北海道の大地で見た光景~宇宙からの言葉~
雲間から差し込む太陽の光が、大地に放射状にひろがる。
巨大な地球、そしてもっと巨大な空、そしてもっともっと巨大な太陽、そしてそれらを包み込む宇宙。
素晴らしい空間に我々は生きている。それを感じさせてくれる太陽の光。
素晴らしい。
「素晴らしい」という言葉があまりにも陳腐に感じる。この北海道の大地が魅せてくれるこの宇宙の有様は、他の地域で暮らしていてはなかなか味わえない。ましてや大都会では。
ちっぽけな人間社会。ほんのわずかな息吹しかないのに、我が物顔で傲慢に生きる人間たち。
この景色をみれば、何か分かるんじゃないか?と思う。
私には、こんなメッセージが聞こえて来た。
『ちっぽけで弱々しく、思い上がった人間たちよ。お前たちはその地球で何をし、どうしようとしているのだ。しかし、お前たちがどうあがいたって、この宇宙を支配する事などできないのだよ。どんなに壊した所で、お前たちには何も変えられない。
少しの間だけ繁栄するが良い。お前たちは自分で自分たちを苦しめ、滅びて行くだろう。
戦争?核拡散?温暖化?テロ?そんなことで地球は壊れはしない。今お前たちは、ただそうやってもがいて苦しんでいるだけだ。
われわれ宇宙は、お前たちの想像よりも、遥かに巨大で遥かに偉大なのだよ。』
宇宙の壮大さ(いや単純に人間の小ささと言い換えた方がいいか)は実感する事が普通ではできない。こういう光景をみれば少しは分かる様な気がする。
100人の村という話。あの例えで語られると、いろんな事が理解しやすい。サンプルが1000人にもなれば、もう人間は理解を超えて行く。
普通私たちは、30~40人の周辺社会しかとらえることができないだろう。学校での1クラス程度だ。多くても百人程度か。部分部分ではとらえる事ができても、一つの単位としてとらえることができないのが人間の限界。『そのテレビ番組を今1000万人が見ている』という状況を、つぶさに理解(あるいは想像)できる人間は誰もいないだろう。数字や概念では理解できても、実際の光景をイメージできる人間などいるだろうか?1000万人の顔が目に浮かぶだろうか?

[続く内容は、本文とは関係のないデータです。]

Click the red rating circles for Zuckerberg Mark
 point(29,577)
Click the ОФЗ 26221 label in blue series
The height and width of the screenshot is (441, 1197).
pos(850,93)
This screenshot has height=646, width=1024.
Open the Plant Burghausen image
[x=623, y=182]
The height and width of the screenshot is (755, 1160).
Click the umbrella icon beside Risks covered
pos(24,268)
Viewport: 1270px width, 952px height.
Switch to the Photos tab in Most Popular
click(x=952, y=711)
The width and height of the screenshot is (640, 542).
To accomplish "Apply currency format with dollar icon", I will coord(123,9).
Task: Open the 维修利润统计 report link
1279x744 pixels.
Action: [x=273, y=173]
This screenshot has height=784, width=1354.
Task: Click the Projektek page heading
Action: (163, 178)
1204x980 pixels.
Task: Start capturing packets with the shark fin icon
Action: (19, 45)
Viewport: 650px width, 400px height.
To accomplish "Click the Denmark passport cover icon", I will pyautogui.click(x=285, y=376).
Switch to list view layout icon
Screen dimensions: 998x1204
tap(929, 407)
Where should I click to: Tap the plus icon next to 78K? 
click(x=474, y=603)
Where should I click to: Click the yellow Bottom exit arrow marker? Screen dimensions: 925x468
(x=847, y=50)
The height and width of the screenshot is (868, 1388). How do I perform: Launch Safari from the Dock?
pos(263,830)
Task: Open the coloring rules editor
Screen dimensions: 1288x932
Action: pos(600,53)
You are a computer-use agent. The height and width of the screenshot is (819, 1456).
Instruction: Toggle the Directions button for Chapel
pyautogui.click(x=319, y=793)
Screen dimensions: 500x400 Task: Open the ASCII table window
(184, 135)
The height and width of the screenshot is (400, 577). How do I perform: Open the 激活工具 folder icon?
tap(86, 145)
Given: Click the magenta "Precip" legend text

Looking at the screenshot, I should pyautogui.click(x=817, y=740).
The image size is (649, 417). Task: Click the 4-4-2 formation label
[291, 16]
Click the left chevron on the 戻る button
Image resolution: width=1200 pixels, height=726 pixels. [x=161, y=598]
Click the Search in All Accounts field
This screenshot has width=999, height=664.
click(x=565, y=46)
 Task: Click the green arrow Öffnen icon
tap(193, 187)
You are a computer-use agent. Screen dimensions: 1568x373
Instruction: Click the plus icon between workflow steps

そんな”自分の周りしか見られない”毎日を生きていると、人間はどんどん傲慢になって行く。極端に言えば、『私が生きているから宇宙があるのだ』と無意識に思い出す。この大きな世界に生きている事を実感できないから。
人間とは、かく弱きもの。
モノが溢れ、情報や刺激にあふれる現代。
やはり我々は、行き過ぎているんじゃないだろうか。
欲に任せて発展しすぎているんじゃないだろうか?だから幸せになれないんじゃないだろうか。
こんな世界しか知らないで育ってきた。
モノがある、情報がある、そういった幸せのある中で育ってきた我々は、それらの存在が『当たり前』として捉えてしまう。だから、その上で「もっともっと幸せに…」「もっともっと気持ちよく…」と考えだす。本当は充分なのに「あれが足りない」「これが足りない」と言って・・・・・。
産業革命、経済発展、経済成長、技術革新・・・これらは本当に必要な事だったのか?
そんな今までにも何度も考えて来た同じ事を、技術の粋を集めた快適な特急列車の中でコンピュータを前にしながら考えている・・・私はかく弱きもの。